Distributed hydrological modeling of total dissolved phosphorus transport in an agricultural landscape, part II: dissolved phosphorus transport
- 1Department of Natural Resources, Cornell University, Ithaca, NY 14853, USA
- 2Soil & Water Group, Department of Biological and Environmental Engineering, Riley Robb Hall Cornell University, Ithaca, NY 14853, USA
Abstract. Reducing non-point source phosphorus (P) loss to drinking water reservoirs is a main concern for New York City watershed planners, and modeling of P transport can assist in the evaluation of agricultural effects on nutrient dynamics. A spatially distributed model of total dissolved phosphorus (TDP) loading was developed using raster maps covering a 164-ha dairy farm watershed. Transport of TDP was calculated separately for baseflow and for surface runoff from manure-covered and non-manure-covered areas. Soil test P, simulated rainfall application, and land use were used to predict concentrations of TDP in overland flow from non-manure covered areas. Concentrations in runoff for manure-covered areas were computed from predicted cumulative flow and elapsed time since manure application, using field-specific manure spreading data.
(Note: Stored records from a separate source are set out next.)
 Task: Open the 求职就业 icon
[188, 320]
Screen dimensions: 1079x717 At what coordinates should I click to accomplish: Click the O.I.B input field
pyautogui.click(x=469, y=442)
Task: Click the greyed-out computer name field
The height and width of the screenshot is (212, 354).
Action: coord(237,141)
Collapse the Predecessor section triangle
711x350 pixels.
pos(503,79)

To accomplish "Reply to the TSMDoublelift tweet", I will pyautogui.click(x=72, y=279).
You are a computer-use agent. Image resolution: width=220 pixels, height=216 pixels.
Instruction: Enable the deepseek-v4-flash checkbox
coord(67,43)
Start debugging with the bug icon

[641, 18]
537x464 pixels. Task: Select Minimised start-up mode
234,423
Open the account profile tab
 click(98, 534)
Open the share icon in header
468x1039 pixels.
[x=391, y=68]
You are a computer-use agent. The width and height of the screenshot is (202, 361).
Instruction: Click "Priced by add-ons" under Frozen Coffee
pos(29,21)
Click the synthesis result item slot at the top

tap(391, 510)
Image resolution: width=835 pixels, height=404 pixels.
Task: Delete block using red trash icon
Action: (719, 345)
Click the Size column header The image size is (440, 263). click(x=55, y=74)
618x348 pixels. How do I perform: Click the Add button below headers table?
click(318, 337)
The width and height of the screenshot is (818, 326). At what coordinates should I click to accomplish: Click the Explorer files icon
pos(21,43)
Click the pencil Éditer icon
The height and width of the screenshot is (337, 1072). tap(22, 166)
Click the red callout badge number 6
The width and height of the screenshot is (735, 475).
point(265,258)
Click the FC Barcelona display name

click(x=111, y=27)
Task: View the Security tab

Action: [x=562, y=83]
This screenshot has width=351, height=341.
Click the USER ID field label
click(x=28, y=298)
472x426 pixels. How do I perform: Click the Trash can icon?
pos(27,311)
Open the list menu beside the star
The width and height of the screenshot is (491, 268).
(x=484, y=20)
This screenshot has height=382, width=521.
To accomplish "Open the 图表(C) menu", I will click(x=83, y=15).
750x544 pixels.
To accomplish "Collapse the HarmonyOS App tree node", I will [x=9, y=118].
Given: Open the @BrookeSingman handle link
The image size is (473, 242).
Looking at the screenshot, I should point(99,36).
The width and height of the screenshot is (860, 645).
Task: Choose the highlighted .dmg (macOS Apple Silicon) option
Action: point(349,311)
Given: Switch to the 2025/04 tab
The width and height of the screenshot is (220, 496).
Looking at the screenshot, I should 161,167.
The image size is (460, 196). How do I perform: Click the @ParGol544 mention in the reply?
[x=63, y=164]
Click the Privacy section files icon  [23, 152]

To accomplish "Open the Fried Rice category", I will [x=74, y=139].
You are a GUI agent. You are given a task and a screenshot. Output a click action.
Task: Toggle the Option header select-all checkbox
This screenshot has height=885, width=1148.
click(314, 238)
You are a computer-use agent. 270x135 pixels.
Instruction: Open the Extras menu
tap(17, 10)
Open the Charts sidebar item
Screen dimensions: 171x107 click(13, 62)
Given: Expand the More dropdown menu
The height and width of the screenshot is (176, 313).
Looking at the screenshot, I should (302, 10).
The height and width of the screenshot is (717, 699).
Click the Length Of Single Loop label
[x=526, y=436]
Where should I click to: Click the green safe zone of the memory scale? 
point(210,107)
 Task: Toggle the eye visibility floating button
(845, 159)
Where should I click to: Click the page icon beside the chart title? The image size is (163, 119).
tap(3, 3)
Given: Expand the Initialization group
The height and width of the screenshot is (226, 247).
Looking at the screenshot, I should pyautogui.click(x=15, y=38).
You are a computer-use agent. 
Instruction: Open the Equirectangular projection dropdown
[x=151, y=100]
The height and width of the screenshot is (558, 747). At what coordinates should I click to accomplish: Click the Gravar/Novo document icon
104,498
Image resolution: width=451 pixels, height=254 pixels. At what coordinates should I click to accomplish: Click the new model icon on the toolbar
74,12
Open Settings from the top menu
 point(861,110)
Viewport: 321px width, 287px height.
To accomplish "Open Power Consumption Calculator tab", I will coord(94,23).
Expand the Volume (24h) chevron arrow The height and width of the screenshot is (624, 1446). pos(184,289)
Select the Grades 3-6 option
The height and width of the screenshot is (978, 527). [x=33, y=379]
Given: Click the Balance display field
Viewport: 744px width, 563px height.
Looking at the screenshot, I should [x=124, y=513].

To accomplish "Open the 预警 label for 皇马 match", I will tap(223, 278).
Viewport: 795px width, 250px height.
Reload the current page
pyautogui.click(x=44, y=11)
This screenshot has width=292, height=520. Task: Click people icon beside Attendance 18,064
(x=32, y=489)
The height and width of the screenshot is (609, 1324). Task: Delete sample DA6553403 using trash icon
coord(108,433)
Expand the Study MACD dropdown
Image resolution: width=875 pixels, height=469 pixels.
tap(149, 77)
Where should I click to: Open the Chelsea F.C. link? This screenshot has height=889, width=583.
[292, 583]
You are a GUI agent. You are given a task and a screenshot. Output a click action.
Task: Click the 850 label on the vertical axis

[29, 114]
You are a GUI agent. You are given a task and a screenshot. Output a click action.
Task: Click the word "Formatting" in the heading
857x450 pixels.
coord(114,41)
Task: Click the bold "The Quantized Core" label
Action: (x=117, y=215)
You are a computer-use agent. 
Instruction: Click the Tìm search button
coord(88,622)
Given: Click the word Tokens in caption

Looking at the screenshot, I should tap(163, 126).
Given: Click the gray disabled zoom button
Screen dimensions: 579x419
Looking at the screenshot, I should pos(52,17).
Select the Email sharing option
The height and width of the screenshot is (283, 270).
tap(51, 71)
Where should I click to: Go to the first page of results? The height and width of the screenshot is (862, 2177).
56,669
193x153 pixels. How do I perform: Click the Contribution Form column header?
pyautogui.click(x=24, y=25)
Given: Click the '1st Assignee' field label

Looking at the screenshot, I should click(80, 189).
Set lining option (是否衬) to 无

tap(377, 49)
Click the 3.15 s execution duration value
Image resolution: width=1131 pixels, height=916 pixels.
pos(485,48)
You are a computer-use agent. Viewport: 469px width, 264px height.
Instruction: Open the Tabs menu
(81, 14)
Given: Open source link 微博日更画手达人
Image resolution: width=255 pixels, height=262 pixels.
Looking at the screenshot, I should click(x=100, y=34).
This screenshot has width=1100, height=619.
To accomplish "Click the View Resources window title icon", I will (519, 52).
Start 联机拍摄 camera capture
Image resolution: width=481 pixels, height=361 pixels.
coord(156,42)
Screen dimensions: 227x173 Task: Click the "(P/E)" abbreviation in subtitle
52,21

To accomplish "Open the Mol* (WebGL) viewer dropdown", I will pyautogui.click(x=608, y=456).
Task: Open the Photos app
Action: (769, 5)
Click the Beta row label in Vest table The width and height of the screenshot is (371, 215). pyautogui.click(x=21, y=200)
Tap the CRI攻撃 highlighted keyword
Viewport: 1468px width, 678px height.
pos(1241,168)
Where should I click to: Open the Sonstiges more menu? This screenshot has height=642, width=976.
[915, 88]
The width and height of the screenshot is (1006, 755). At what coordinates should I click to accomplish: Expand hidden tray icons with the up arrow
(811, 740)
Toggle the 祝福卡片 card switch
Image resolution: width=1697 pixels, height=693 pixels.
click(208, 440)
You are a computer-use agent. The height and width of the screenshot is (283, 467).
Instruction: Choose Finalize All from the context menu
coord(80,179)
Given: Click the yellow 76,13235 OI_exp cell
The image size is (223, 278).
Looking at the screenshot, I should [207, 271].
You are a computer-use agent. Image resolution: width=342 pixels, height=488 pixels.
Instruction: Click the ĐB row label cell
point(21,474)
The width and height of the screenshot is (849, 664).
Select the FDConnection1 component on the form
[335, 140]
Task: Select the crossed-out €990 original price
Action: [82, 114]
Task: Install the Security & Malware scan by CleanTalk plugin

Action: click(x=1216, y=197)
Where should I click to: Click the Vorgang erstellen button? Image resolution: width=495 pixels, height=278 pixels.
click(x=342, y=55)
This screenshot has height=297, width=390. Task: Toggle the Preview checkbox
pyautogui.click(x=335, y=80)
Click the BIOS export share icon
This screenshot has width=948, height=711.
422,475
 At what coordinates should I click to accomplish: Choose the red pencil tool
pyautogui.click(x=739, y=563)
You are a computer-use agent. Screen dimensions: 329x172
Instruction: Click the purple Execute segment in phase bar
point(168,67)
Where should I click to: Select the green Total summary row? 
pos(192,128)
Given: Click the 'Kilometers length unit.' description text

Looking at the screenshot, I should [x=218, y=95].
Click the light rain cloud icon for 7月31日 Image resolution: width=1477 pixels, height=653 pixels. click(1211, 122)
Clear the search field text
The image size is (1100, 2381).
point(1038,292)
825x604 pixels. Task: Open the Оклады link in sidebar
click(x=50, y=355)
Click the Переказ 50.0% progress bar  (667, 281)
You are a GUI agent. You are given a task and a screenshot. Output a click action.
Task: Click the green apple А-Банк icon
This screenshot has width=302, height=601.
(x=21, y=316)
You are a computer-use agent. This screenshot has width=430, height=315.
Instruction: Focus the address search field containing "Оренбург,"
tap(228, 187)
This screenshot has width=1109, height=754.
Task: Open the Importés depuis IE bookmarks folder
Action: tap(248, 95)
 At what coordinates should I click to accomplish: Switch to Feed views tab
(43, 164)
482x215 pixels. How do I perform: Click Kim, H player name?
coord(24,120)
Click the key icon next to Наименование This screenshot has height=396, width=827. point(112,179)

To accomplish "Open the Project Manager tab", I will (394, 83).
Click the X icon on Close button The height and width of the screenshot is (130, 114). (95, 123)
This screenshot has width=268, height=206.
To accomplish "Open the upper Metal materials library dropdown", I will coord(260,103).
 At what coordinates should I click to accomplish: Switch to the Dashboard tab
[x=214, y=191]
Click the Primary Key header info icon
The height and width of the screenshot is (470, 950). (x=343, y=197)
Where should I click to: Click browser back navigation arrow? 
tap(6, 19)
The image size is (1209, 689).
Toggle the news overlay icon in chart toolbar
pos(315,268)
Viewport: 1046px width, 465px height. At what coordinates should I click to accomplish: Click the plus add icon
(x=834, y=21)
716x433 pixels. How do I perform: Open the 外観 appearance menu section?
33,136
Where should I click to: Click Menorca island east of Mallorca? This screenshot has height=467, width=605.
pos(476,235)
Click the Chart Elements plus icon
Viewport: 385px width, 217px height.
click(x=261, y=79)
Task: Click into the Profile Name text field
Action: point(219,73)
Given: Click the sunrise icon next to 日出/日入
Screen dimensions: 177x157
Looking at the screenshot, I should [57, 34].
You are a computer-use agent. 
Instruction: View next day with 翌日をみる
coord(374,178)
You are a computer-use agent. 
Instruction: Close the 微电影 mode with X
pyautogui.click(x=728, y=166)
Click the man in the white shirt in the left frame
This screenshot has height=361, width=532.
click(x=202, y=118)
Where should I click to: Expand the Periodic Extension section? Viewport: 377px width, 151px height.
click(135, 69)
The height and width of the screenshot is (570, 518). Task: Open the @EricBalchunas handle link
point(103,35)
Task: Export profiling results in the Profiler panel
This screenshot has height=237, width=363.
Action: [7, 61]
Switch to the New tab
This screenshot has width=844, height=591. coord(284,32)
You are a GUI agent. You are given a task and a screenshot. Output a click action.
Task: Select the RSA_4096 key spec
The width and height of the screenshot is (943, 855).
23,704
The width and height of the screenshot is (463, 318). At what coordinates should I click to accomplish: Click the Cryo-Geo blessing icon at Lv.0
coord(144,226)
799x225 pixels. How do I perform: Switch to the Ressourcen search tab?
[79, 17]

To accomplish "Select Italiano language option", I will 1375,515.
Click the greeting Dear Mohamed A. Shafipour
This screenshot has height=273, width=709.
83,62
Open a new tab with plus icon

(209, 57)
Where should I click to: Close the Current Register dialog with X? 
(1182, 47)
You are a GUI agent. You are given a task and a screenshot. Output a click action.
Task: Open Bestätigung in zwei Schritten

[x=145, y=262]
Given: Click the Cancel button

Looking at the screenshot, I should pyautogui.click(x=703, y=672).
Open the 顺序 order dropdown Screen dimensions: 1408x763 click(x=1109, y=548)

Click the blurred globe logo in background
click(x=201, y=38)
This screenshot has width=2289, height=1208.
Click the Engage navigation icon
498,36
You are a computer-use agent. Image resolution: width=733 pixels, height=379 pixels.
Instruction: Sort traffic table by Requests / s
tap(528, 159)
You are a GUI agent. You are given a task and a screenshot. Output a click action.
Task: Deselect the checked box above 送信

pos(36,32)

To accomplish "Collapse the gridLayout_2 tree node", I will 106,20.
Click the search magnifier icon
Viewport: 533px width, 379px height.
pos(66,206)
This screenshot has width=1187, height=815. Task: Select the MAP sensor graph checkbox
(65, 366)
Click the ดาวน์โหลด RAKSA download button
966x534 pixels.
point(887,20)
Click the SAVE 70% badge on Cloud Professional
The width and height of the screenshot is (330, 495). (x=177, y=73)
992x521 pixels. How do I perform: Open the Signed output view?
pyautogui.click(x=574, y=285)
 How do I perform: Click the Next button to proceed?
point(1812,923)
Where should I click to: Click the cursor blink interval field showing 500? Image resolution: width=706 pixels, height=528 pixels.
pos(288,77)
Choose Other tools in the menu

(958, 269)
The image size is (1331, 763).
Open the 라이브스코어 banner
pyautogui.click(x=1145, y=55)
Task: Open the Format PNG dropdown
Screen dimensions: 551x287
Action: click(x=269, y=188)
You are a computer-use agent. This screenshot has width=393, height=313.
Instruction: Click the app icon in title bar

Baseflow TDP was calibrated from observed concentrations using a temperature-dependent coefficient. An additional component estimated loading associated with manure deposition on impervious areas, such as barnyards and roadways. Daily baseflow and runoff volumes were predicted for each 10-m cell using the Soil Moisture Distribution and Routing Model (SMDR). For each cell, daily TDP loads were calculated as the product of predicted runoff and estimated TDP concentrations. Predicted loads agreed well with loads observed at the watershed outlet when hydrology was modeled accurately (R2 79% winter, 87% summer). Lack of fit in early spring was attributed to difficulty in predicting snowmelt. Overall, runoff from non-manured areas appeared to be the dominant TDP loading source factor.